Join irreducible semigroups

We begin a systematic study of finite semigroups that generate join irreducible members of the lattice of pseudovarieties of finite semigroups, which are important for the spectral theory of this lattice. Finite semigroups $S$ that generate join irreducible pseudovarieties are characterized as follows: whenever $S$ divides a direct product $A \times B$ of finite semigroups, then $S$ divides either $A^n$ or $B^n$ for some $n \geq 1$. We present a new operator ${ \mathbf{V} \mapsto \mathbf{V}^\mathsf{bar} }$ that preserves the property of join irreducibility, as does the dual operator, and show that iteration of these operators on any nontrivial join irreducible pseudovariety leads to an infinite hierarchy of join irreducible pseudovarieties.

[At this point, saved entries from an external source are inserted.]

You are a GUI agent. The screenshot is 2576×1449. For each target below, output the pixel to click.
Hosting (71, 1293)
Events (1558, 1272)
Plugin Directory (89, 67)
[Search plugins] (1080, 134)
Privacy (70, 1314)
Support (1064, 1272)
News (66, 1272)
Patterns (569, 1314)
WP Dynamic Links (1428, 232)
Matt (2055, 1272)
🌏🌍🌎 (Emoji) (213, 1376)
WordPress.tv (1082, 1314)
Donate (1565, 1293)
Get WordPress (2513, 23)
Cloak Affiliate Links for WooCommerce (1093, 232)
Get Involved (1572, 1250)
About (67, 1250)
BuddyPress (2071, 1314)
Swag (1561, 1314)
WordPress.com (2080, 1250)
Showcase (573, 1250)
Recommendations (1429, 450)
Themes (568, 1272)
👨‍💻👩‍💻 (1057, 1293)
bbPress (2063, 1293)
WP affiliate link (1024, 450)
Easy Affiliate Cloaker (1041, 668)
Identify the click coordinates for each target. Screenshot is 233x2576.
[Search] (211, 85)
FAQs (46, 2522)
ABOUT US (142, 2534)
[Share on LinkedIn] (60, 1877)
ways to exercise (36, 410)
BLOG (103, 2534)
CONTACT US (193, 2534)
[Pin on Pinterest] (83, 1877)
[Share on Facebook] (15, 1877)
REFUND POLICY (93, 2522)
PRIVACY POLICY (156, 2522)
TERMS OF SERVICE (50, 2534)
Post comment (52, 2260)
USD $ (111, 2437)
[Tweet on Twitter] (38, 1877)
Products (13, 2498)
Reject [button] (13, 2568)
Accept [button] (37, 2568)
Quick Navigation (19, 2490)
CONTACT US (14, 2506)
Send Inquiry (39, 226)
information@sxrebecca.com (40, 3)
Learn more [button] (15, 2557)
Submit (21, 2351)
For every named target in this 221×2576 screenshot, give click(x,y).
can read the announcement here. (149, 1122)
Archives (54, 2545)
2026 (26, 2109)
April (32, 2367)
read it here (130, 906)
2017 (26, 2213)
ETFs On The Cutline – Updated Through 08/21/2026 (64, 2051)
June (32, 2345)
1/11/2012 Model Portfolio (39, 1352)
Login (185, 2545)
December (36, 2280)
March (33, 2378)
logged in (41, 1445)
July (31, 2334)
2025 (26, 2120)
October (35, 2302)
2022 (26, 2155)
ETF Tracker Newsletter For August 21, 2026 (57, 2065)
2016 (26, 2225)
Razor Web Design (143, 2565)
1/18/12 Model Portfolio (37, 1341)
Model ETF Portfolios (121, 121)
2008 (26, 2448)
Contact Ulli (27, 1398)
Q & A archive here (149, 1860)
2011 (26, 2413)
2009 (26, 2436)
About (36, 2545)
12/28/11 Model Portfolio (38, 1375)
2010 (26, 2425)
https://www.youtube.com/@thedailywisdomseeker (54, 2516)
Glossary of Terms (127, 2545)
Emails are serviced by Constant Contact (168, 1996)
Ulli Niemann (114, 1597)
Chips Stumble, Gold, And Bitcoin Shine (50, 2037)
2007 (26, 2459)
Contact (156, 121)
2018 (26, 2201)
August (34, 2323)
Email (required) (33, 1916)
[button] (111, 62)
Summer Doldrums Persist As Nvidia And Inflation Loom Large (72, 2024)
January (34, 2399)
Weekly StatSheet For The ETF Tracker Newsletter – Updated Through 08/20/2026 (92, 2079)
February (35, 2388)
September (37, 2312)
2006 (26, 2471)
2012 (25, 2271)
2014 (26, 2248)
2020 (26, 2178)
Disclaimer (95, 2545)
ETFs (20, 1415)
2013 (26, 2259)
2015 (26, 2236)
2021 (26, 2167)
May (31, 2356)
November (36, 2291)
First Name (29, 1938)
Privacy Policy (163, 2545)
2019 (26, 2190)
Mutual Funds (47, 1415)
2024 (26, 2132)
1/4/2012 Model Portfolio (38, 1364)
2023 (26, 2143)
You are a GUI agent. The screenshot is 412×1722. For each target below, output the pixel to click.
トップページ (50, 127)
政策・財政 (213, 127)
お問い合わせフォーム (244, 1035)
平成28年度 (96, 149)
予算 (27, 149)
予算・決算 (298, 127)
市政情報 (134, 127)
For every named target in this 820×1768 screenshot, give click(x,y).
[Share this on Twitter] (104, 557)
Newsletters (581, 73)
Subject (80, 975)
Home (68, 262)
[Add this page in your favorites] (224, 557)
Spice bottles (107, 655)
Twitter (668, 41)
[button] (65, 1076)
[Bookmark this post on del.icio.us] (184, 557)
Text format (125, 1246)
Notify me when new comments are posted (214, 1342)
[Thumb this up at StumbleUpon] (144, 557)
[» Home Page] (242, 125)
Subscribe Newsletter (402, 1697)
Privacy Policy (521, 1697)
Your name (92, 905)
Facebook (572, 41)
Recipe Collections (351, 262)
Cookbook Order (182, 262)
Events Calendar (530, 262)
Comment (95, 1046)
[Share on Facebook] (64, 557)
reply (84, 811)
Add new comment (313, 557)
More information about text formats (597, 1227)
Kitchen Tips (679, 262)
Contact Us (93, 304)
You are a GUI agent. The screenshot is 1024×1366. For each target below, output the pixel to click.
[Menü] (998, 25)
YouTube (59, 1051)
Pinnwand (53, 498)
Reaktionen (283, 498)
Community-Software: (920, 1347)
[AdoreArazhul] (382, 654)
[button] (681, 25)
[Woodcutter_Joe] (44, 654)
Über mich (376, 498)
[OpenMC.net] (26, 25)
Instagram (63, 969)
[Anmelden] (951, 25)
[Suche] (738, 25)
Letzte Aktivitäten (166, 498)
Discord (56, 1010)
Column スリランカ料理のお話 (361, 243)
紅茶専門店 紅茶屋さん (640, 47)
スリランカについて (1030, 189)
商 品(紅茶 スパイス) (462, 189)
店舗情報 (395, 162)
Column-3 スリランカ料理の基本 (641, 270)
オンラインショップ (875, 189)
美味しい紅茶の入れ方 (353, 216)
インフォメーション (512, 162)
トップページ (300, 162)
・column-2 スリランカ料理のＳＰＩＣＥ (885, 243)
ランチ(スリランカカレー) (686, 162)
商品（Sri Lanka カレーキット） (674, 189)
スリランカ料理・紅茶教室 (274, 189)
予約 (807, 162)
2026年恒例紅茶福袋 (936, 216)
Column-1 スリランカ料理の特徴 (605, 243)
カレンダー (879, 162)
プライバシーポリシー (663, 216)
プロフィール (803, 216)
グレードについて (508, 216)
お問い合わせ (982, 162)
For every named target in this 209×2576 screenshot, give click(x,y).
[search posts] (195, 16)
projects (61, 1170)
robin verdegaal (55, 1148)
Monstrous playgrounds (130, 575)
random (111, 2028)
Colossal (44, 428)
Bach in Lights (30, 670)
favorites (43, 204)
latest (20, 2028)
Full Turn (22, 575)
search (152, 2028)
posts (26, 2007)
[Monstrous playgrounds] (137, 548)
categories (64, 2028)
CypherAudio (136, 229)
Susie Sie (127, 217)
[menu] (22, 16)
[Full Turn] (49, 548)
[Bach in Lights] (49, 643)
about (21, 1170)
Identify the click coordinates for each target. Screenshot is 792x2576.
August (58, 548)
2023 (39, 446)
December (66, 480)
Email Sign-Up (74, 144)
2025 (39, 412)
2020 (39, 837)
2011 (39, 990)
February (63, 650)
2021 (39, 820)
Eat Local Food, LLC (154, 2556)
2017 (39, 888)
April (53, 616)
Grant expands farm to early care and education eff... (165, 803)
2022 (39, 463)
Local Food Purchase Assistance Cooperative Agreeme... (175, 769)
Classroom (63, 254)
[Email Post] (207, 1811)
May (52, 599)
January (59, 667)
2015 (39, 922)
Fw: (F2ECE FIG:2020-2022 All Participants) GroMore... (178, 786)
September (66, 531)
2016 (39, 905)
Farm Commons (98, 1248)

We also describe all join irreducible pseudovarieties generated by a semigroup of order up to five. It turns out that there are $30$ such pseudovarieties, and there is a relatively easy way to remember them. In addition, we survey most results known about join irreducible pseudovarieties to date and generalize a number of results in Sec. 7.3 of The $q$-theory of Finite Semigroups, Springer Monographs in Mathematics (Springer, Berlin, 2009).
Comment: Revised after referee report. Final version